Mrs Gladys Asmah was born on October 16, 1939, at Cape Coast, in the Central Region. She started her primary education at Wesley Girls School and then at the Ghana, National College, both on Cape Coast.
After her secondary education, she -worked briefly with the Ghana Railway Corporation and subsequently as a supervisor at the Laboratory and Quality Control Department of the Pioneer Tobacco Company (PTC), where she worked for six years.
Having been exposed to managerial training at the PTC, she decided to pursue further studies in Britain. And so in June 1963, she left Ghana for the United Kingdom.
In the UK, she attended the Hendon College of Technology and the Leeds College of Education and Home Economics and qualified as a Member of the Institutional Management Association of London.
After her training, she worked with the British Council as an assistant manager at the Overseas' Students Centre, Portland Palace, London, Whilst a student in London, she decided to specialise in the field of dressmaking and therefore familiarised herself with fashion organisations. Mrs Asmah gathered a few machines and started making nightgowns and petticoats in Birmingham.
Gladys Asmah finally came to settle in Ghana, she registered a factory as a partnership and later in 1975 incorporated it as a limited liability Company As an advocate of women's emancipation, Mrs Asmah supported the Tarkwa women's Generating income (TWIGA) to secure financial assistance to manufacture palm oil.
When the Social Welfare Department set up the Women Training institute at the Takoradi Neighbourhood Centre to train girls in vocational subjects, she consented And readily offered her workshop to train young women in the area.
Mrs Asmah is associated with several business and public organisations; she is the Chairperson, Management Board, Takoradi Women Training Institute; Board Member, Ahantaman Rural Bank-, second Vice-president, Association of Ghana Industries; and Chairman, Regional Implementation Committee, Women in Development.
The rest -are Board Member, Fijai Secondary School; Board Member, Ghana National College; Member, Western Regional Consultative Council and Sector Committee Chairman, Women Affairs Committee, New Patriotic Party (NPP).
She has attended several conferences overseas. These include a seminar on New Trends in Textile and Garment Industry, North Carolina State University in 1994; a seminar on Aid to Artisans, Hartford, Connecticut, U.S.A. and Seminar on Export Financing, USAID Entrepreneurs International Conference for Women entrepreneurs, New Delhi, India in 1981.
She became a Member of Parliament of Takoradi from Jan 1997 – Jan 2009, a Minister of Women and Children Affairs between 2001–2005 and Minister of Fisheries from 2005–2009.
She died on 24 June 2014 at the Korle-Bu Teaching Hospital and She was buried in Takoradi after her funeral on 1 November 2014.

» **Exercise requirements**:
From the Gladys Asmah biography above, please return the passage that begins at the words "She has attended" and stops after the words "1 November 2014.", copied word for word.

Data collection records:
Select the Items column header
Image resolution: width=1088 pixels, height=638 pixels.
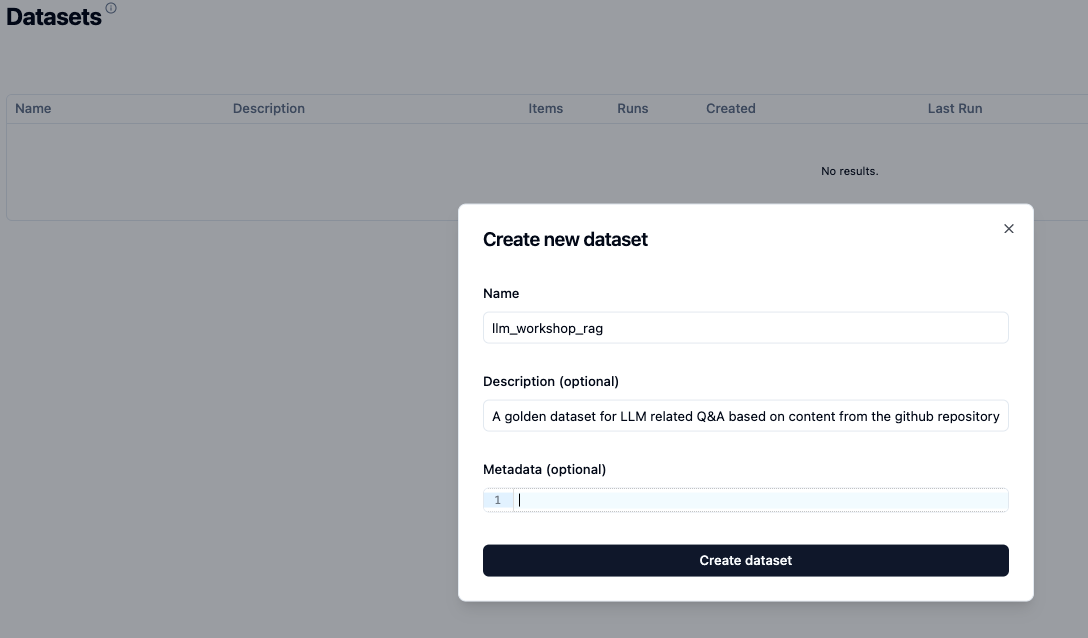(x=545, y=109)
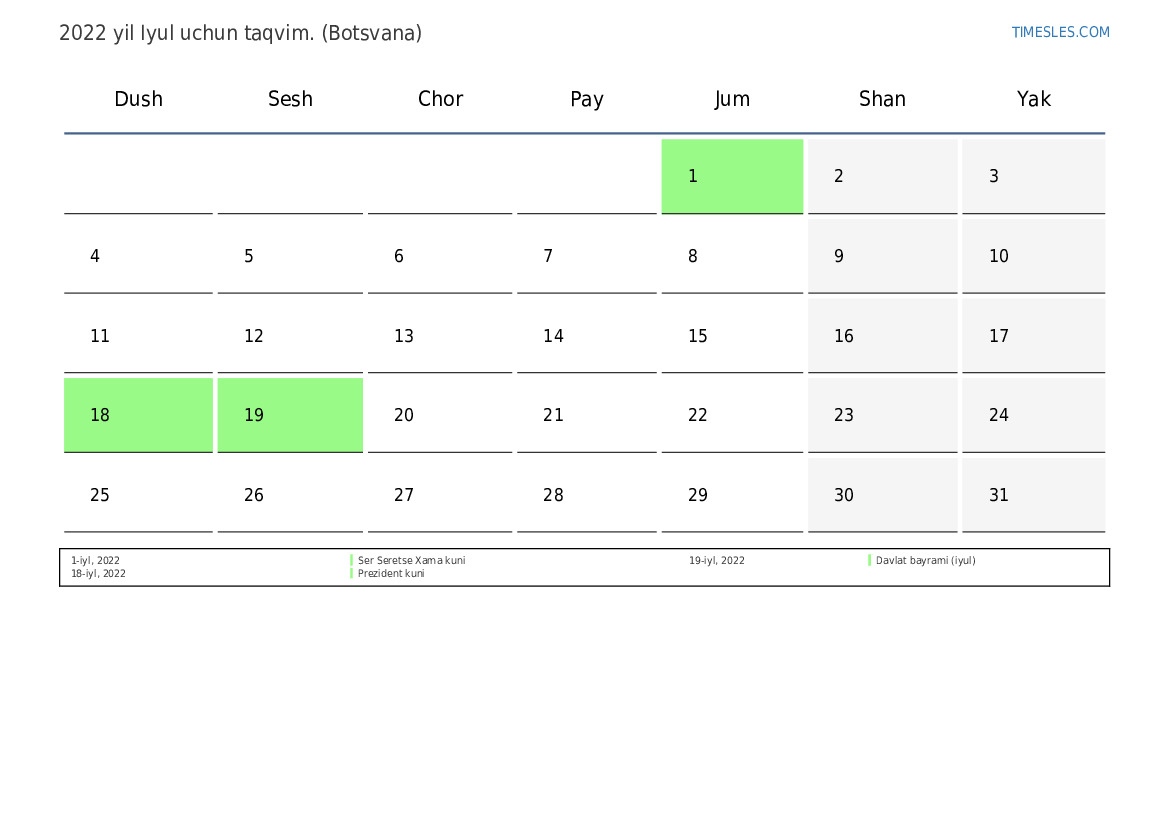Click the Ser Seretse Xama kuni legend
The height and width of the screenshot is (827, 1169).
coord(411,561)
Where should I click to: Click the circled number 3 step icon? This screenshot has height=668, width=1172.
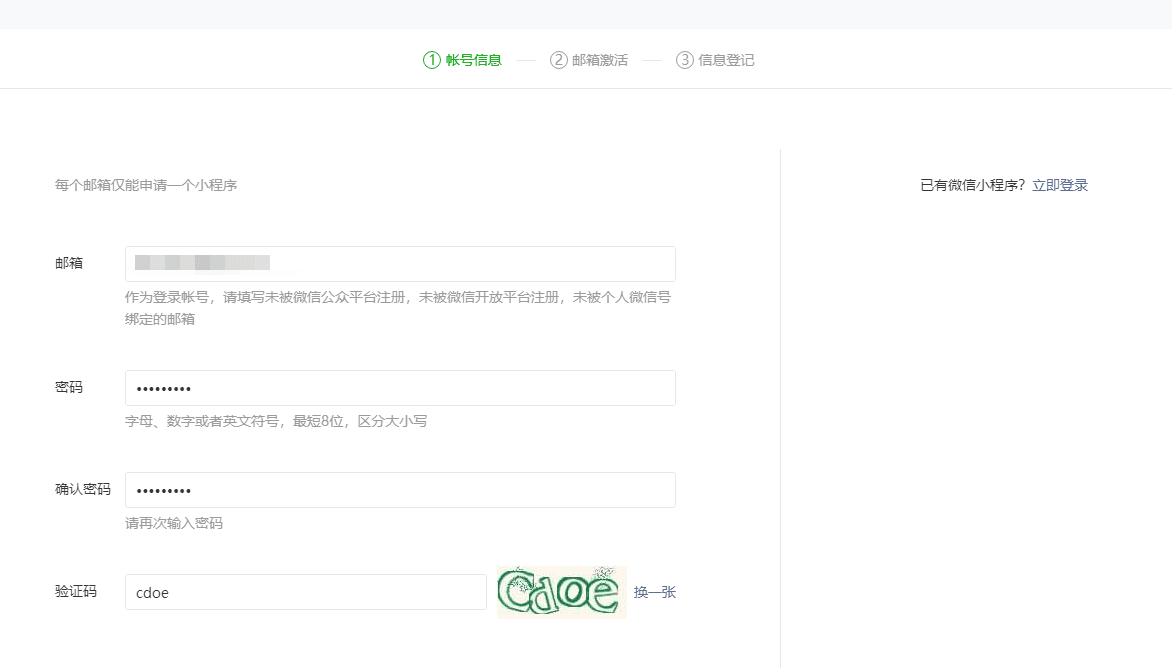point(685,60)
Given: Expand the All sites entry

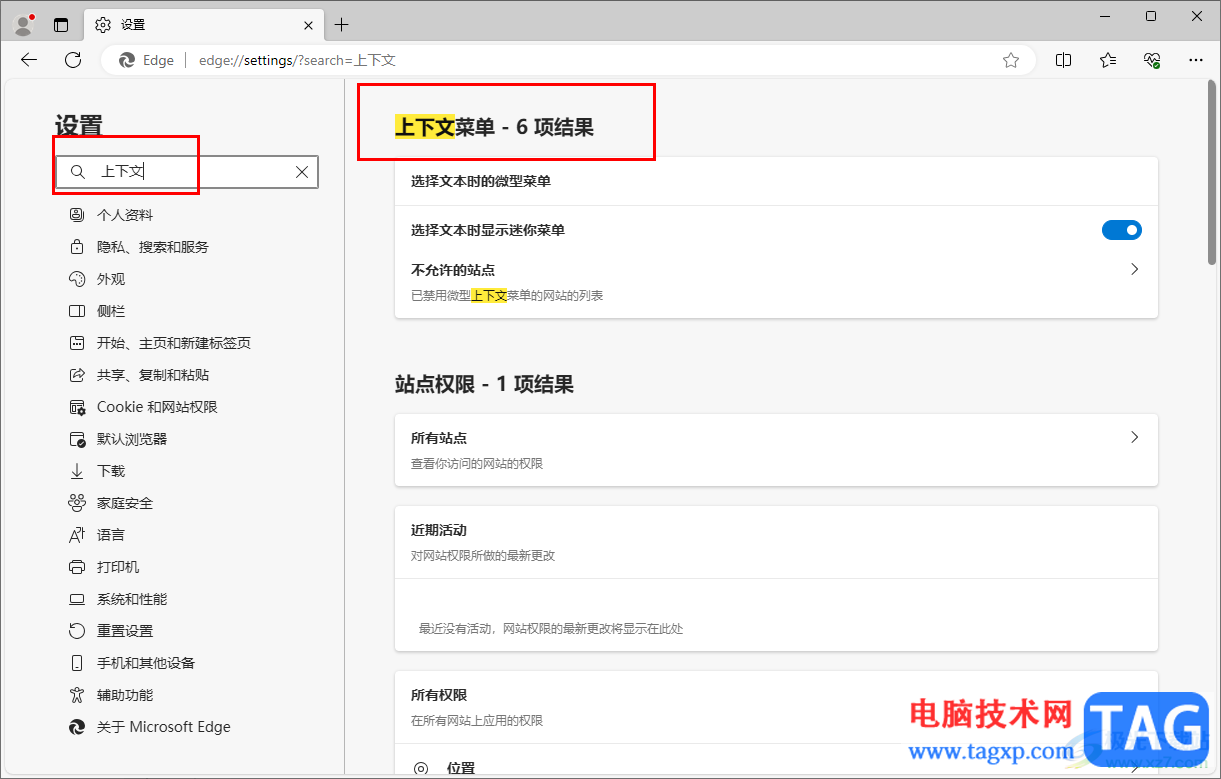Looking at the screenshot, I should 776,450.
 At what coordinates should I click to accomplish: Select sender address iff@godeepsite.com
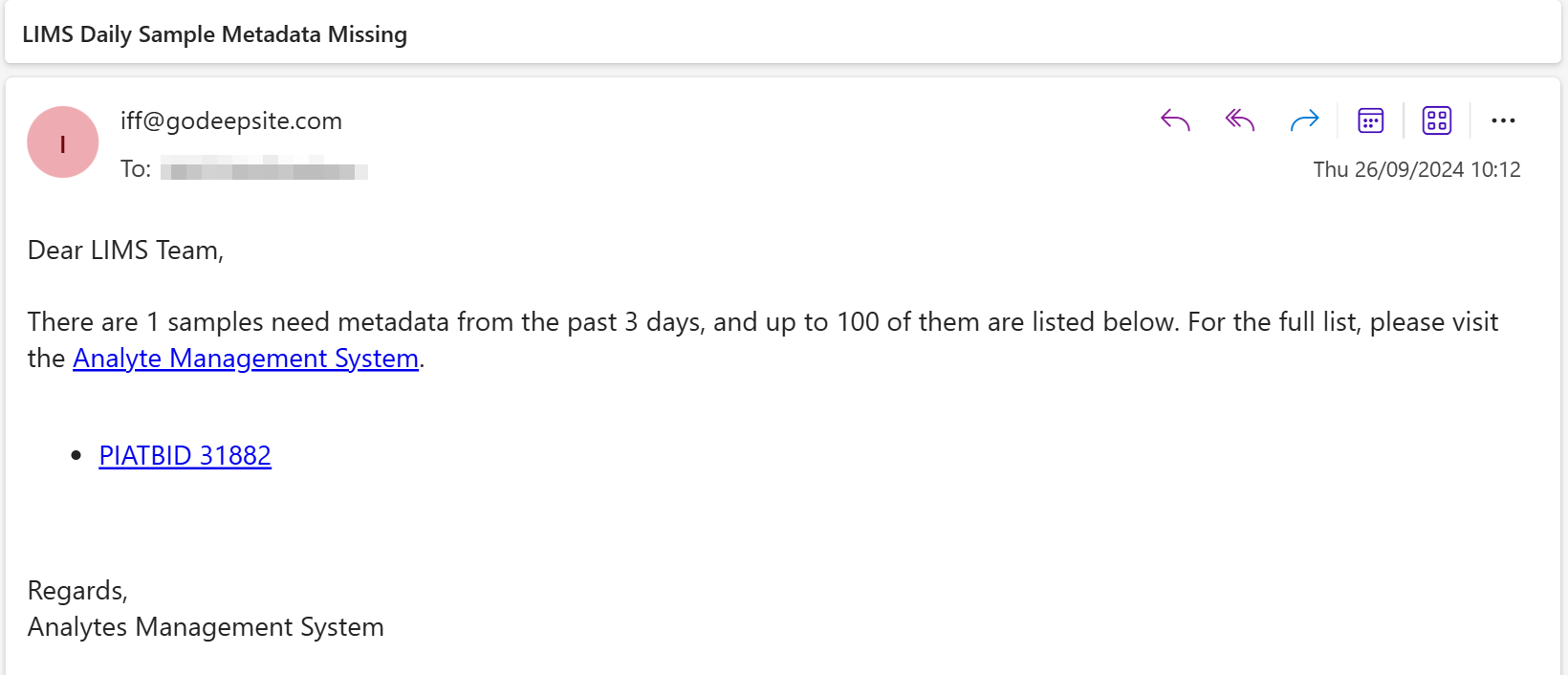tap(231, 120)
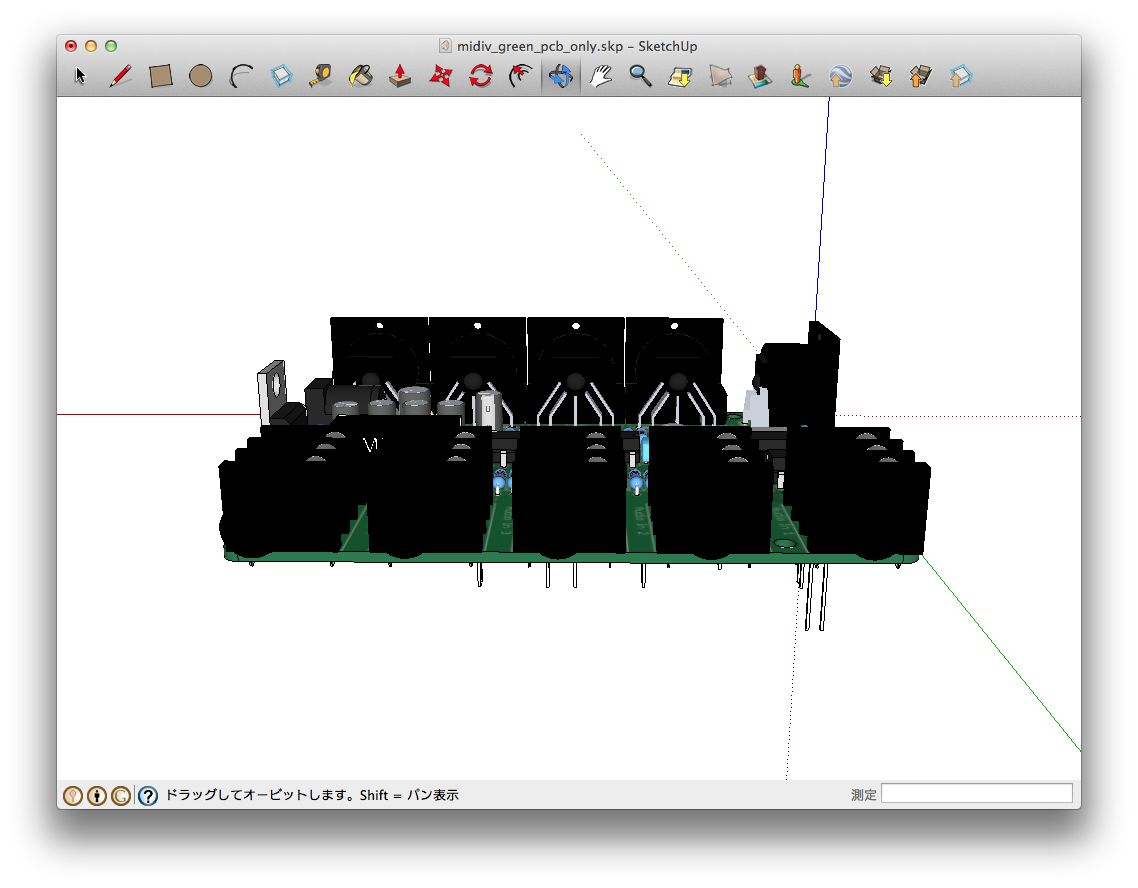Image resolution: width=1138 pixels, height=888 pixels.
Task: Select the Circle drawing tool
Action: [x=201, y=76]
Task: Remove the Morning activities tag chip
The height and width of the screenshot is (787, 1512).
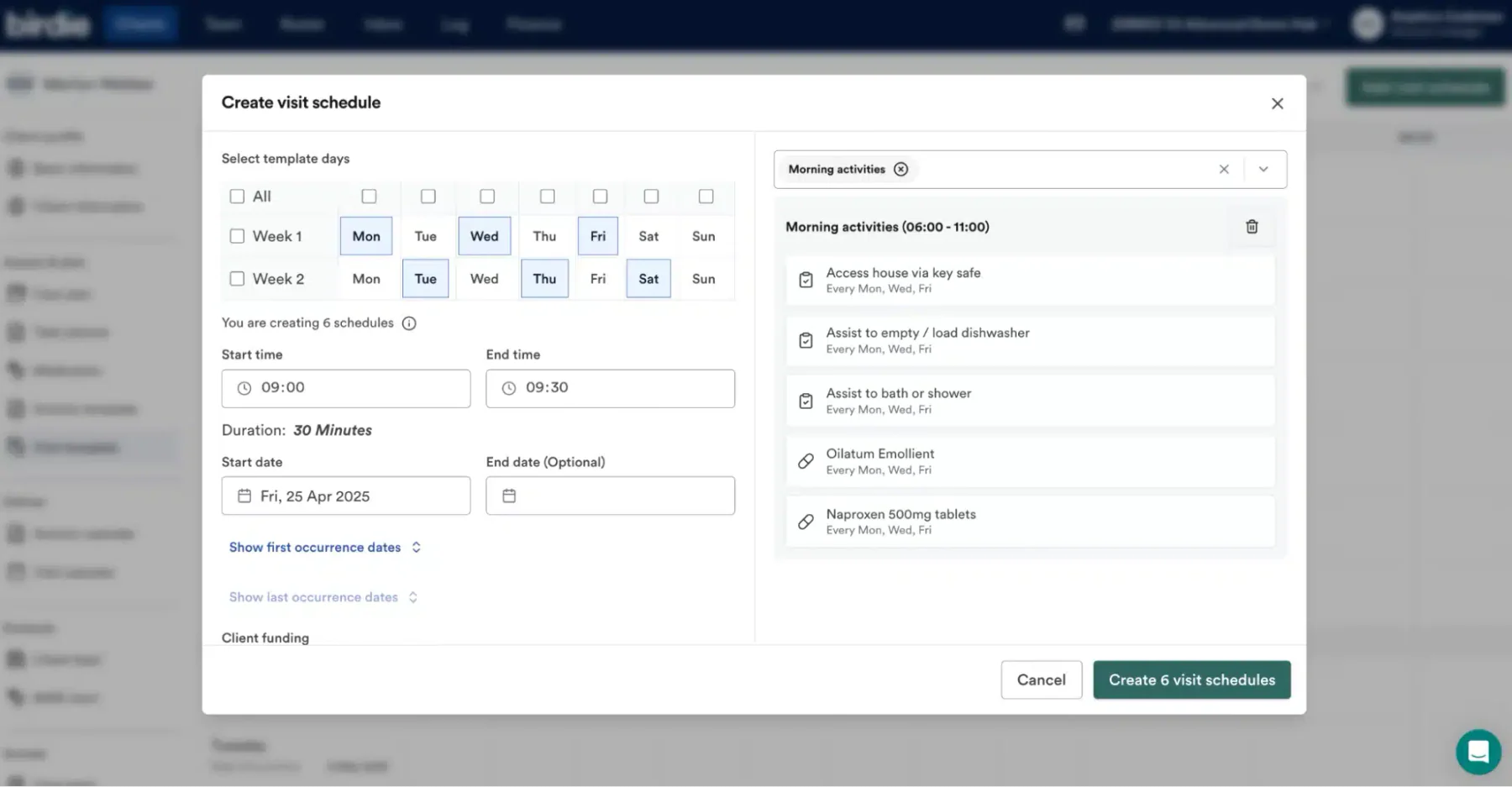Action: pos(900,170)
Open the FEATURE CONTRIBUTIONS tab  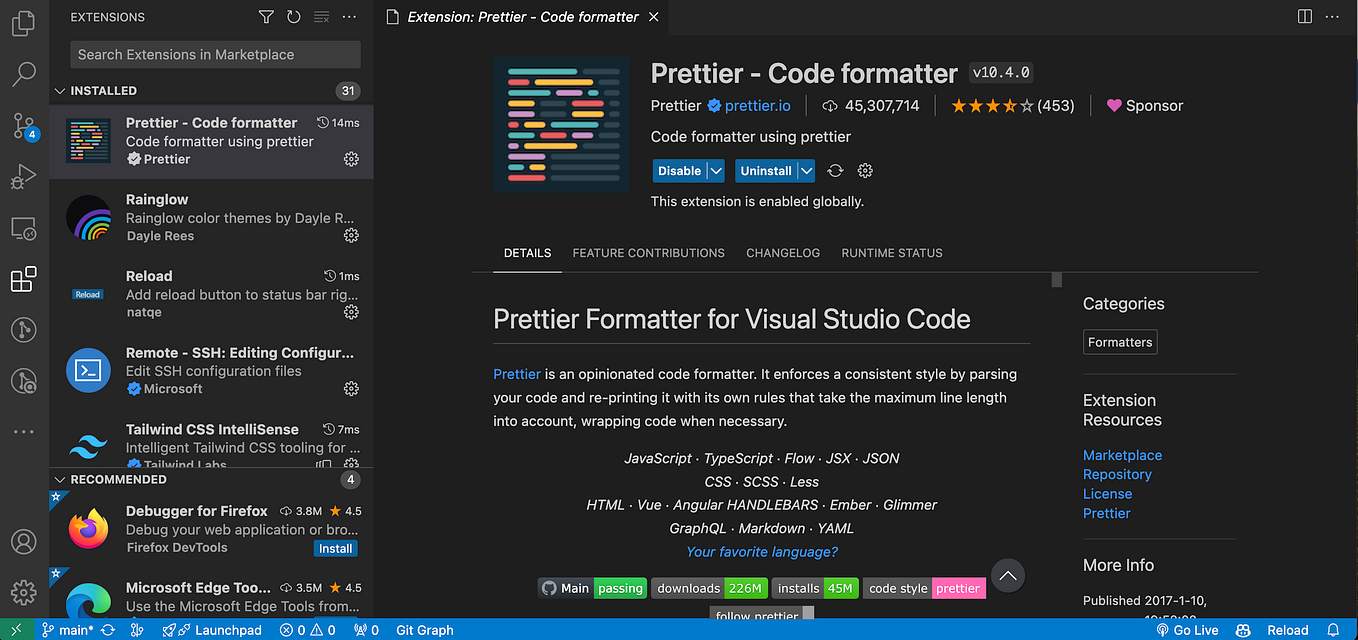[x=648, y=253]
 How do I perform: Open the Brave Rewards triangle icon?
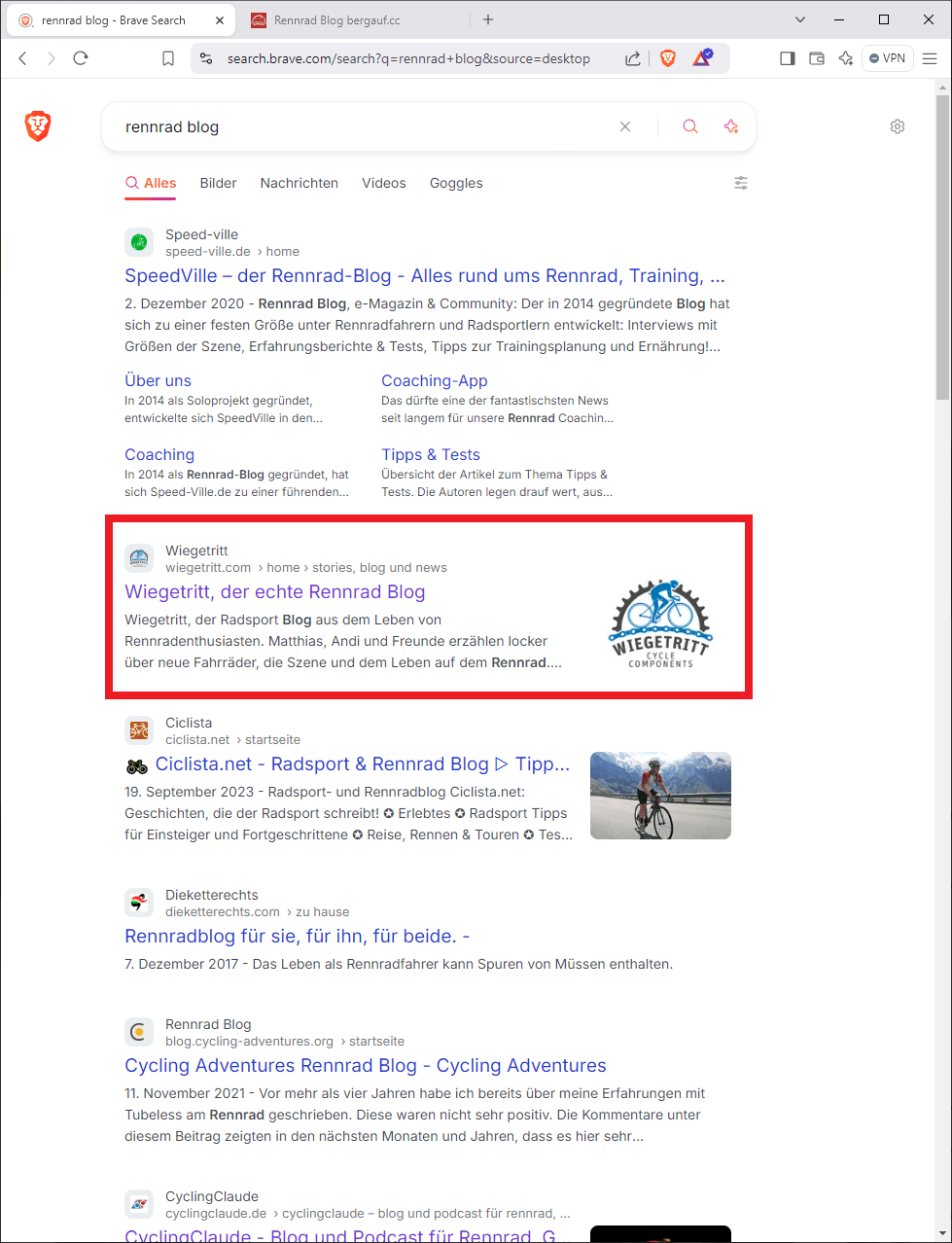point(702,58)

» **Response to this exercise**:
She has attended several conferences overseas. These include a seminar on New Trends in Textile and Garment Industry, North Carolina State University in 1994; a seminar on Aid to Artisans, Hartford, Connecticut, U.S.A. and Seminar on Export Financing, USAID Entrepreneurs International Conference for Women entrepreneurs, New Delhi, India in 1981.
She became a Member of Parliament of Takoradi from Jan 1997 – Jan 2009, a Minister of Women and Children Affairs between 2001–2005 and Minister of Fisheries from 2005–2009.
She died on 24 June 2014 at the Korle-Bu Teaching Hospital and She was buried in Takoradi after her funeral on 1 November 2014.